This is a submission for the Future Writing Challenge: How Technology Is Changing Things.
The latest version of AI is everywhere. You might have heard it called Generative AI, or LLMs. And you've been told that it will take your job, or this is Skynet, and there won't be any jobs for your children. And anyway everything they're learning in school is useless. You're scared, I know.
This isn't the first AI revolution. You might remember when Kasparov lost a chess tournament to a computer. Or when Alexa was released and could understand most of what you said, and get things very wrong elsewhere. Just like autocorrect on your phone.
And that's really what this is. It's an autocorrect that understands that most people who type Taylor then type Swift, that lots of people have pictures of cats, so it can predict what a picture of a cat can look like.
But it isn't a decision or a reasoning engine, despite what the marketing money says.

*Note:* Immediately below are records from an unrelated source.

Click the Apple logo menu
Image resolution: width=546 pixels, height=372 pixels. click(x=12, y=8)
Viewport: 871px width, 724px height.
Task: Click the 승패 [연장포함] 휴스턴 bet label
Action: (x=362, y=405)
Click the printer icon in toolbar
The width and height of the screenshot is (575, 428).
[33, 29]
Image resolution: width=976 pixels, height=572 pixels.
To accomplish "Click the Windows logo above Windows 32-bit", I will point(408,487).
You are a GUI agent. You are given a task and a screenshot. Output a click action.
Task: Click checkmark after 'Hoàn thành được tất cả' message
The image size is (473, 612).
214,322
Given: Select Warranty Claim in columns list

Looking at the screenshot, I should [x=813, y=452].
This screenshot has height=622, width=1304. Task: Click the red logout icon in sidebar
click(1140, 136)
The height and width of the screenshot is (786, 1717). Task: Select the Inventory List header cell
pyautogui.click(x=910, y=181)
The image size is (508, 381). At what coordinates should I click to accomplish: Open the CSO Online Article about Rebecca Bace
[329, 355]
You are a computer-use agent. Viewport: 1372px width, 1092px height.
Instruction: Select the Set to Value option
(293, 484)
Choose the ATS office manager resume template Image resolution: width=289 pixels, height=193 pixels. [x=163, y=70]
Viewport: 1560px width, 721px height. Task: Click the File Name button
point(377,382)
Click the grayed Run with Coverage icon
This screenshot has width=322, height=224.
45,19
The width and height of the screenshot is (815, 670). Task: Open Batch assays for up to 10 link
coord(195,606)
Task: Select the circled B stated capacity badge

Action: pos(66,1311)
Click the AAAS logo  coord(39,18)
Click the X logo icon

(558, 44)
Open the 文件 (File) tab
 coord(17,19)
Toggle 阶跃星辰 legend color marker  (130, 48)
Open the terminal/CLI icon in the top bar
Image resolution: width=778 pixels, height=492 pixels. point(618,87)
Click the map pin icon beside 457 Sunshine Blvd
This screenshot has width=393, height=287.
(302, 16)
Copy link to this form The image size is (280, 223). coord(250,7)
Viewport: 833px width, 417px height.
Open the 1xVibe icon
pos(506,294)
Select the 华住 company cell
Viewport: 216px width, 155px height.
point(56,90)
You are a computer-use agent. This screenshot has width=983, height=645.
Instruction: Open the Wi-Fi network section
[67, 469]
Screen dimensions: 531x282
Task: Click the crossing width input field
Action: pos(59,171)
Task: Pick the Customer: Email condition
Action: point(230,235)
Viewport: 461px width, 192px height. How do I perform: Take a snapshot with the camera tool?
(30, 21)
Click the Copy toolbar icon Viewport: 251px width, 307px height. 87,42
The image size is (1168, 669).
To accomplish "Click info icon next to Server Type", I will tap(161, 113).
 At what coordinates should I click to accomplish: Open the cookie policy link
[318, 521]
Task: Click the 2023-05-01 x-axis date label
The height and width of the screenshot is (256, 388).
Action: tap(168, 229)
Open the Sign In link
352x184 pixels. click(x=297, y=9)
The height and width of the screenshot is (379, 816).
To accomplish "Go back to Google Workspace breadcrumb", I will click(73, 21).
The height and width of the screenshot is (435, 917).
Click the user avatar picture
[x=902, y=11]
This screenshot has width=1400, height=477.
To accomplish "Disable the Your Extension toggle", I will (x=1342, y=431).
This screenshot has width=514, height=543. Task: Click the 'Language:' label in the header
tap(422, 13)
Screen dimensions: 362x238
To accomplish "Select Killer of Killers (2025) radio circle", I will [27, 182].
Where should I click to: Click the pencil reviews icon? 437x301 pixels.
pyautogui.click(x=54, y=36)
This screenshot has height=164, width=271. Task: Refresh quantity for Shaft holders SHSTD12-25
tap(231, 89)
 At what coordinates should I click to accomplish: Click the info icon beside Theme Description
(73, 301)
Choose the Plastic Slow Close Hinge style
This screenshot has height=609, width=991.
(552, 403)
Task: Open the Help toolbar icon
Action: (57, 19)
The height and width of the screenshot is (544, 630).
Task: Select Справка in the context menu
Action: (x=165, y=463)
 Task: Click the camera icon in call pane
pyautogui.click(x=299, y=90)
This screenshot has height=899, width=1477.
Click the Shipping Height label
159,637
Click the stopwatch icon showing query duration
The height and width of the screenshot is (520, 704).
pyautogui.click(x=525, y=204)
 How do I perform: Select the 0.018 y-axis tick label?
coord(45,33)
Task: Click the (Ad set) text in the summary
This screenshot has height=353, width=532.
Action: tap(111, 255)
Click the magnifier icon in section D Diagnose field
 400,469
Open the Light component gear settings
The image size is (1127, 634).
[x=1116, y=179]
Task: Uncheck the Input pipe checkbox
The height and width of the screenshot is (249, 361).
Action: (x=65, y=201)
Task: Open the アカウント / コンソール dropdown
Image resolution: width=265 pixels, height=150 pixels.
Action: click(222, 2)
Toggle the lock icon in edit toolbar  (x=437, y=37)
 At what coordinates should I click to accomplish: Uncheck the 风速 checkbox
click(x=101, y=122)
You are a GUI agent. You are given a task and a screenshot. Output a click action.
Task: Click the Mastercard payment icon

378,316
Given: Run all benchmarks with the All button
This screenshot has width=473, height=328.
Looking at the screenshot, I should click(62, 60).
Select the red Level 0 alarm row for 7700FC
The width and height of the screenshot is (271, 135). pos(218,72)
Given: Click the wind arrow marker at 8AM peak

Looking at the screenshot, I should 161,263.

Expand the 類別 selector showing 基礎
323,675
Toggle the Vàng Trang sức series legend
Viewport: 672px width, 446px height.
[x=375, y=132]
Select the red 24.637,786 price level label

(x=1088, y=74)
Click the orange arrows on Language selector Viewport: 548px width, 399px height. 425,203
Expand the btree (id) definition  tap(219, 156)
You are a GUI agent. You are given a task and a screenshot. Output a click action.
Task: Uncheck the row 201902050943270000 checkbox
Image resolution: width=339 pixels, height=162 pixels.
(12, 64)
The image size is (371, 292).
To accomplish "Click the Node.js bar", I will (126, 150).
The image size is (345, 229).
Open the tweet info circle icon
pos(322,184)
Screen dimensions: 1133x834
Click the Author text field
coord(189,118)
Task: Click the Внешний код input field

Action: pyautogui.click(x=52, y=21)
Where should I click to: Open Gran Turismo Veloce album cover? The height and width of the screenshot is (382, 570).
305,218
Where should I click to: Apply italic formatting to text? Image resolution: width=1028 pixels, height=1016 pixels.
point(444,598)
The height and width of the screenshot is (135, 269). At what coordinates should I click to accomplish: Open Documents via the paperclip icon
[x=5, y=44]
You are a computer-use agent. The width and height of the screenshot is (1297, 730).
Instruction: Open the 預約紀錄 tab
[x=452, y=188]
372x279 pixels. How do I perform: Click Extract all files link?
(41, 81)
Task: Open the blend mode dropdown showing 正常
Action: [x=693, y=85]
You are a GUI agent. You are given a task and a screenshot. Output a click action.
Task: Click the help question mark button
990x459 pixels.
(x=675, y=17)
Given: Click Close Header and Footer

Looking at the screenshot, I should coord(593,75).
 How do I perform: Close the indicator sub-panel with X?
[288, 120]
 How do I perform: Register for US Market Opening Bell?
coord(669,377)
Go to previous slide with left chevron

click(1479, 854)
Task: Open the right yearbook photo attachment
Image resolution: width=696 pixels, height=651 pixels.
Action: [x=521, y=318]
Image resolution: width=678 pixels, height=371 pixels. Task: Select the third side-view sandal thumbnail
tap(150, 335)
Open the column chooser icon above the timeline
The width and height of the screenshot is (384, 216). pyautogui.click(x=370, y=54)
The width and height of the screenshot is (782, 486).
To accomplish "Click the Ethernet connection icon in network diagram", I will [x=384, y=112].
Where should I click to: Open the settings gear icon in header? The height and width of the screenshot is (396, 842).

And there's still far more humans in the loop than you've been told. The party trick is built on huge amounts of energy - just look at how much money OpenAI loses - and huge amounts of human capital in places where labour is cheap. Categorising pictures, filtering out uncommercial content (not just nsfw but anything that might be controversial enough to scare advertisers).
Meanwhile those same people are wildly underrepresented in the outputs of these models. Because when all your input is WEIRD (White, Educated,...) then so will you output be. Because internet life, like popular culture it grew on, is still heavily biased.
The future isn't AI suppressing us, it's the billionaires using AI to reinforce bias and undermine labour power. But whilst they misdirect us by looking to an AI that doesn't exist, they can continue to exploit the rest of us (and the marginalized most of all) without oversight. And without respecting our privacy, or our copyright, or our humanity.
The future will have more AI, but a future run by AI is a future that won't be a future for the majority of humans. The time will pass, and we can help it pass, and technology still has a big role to help our future, but only if we remember that we are in control. A future where more technology is controlled under laws like GDPR, where companies are controlled and monopolies are harder to form, and a future where technology might help us connect but doesn't meditate our social life. Be defiantly human, and make technology work for you, not the other way round.